* _Your objective_
Reproduce each of the following lines word for word.
start
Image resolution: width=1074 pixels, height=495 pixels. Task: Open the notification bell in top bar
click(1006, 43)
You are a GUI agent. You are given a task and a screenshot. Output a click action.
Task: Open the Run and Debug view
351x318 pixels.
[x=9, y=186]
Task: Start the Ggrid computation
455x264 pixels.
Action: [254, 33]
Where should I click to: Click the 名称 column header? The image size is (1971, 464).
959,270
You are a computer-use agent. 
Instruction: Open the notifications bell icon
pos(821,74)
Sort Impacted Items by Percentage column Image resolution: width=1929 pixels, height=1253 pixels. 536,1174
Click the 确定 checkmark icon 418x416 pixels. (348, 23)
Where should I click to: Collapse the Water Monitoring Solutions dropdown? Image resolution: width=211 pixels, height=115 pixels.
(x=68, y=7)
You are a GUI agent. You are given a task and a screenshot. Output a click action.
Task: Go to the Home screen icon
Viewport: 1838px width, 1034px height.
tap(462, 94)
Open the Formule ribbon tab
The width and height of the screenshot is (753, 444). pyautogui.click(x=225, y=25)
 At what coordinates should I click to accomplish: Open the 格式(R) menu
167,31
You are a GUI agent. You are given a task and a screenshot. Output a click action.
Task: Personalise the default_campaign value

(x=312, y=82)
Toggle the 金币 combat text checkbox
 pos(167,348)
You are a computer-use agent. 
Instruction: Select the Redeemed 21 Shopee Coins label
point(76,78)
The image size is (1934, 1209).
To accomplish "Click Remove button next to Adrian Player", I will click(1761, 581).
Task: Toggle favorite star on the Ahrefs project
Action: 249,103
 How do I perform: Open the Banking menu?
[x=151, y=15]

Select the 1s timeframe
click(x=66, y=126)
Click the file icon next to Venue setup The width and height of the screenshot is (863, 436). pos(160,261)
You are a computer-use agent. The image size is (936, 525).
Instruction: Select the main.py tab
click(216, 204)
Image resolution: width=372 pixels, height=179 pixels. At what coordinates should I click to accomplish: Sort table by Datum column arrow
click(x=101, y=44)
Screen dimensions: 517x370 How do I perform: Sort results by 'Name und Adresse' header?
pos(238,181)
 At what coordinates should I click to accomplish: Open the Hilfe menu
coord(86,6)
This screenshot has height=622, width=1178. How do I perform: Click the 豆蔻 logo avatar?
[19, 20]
end
* _Reply_
Image resolution: width=1074 pixels, height=495 pixels. Task: Open the notification bell in top bar
click(1006, 43)
You are a GUI agent. You are given a task and a screenshot. Output a click action.
Task: Open the Run and Debug view
351x318 pixels.
[x=9, y=186]
Task: Start the Ggrid computation
455x264 pixels.
Action: [254, 33]
Where should I click to: Click the 名称 column header? The image size is (1971, 464).
959,270
You are a computer-use agent. 
Instruction: Open the notifications bell icon
pos(821,74)
Sort Impacted Items by Percentage column Image resolution: width=1929 pixels, height=1253 pixels. 536,1174
Click the 确定 checkmark icon 418x416 pixels. (348, 23)
Where should I click to: Collapse the Water Monitoring Solutions dropdown? Image resolution: width=211 pixels, height=115 pixels.
(x=68, y=7)
You are a GUI agent. You are given a task and a screenshot. Output a click action.
Task: Go to the Home screen icon
Viewport: 1838px width, 1034px height.
tap(462, 94)
Open the Formule ribbon tab
The width and height of the screenshot is (753, 444). pyautogui.click(x=225, y=25)
 At what coordinates should I click to accomplish: Open the 格式(R) menu
167,31
You are a GUI agent. You are given a task and a screenshot. Output a click action.
Task: Personalise the default_campaign value

(x=312, y=82)
Toggle the 金币 combat text checkbox
 pos(167,348)
You are a computer-use agent. 
Instruction: Select the Redeemed 21 Shopee Coins label
point(76,78)
The image size is (1934, 1209).
To accomplish "Click Remove button next to Adrian Player", I will click(1761, 581).
Task: Toggle favorite star on the Ahrefs project
Action: 249,103
 How do I perform: Open the Banking menu?
[x=151, y=15]

Select the 1s timeframe
click(x=66, y=126)
Click the file icon next to Venue setup The width and height of the screenshot is (863, 436). pos(160,261)
You are a computer-use agent. The image size is (936, 525).
Instruction: Select the main.py tab
click(216, 204)
Image resolution: width=372 pixels, height=179 pixels. At what coordinates should I click to accomplish: Sort table by Datum column arrow
click(x=101, y=44)
Screen dimensions: 517x370 How do I perform: Sort results by 'Name und Adresse' header?
pos(238,181)
 At what coordinates should I click to accomplish: Open the Hilfe menu
coord(86,6)
This screenshot has height=622, width=1178. How do I perform: Click the 豆蔻 logo avatar?
[19, 20]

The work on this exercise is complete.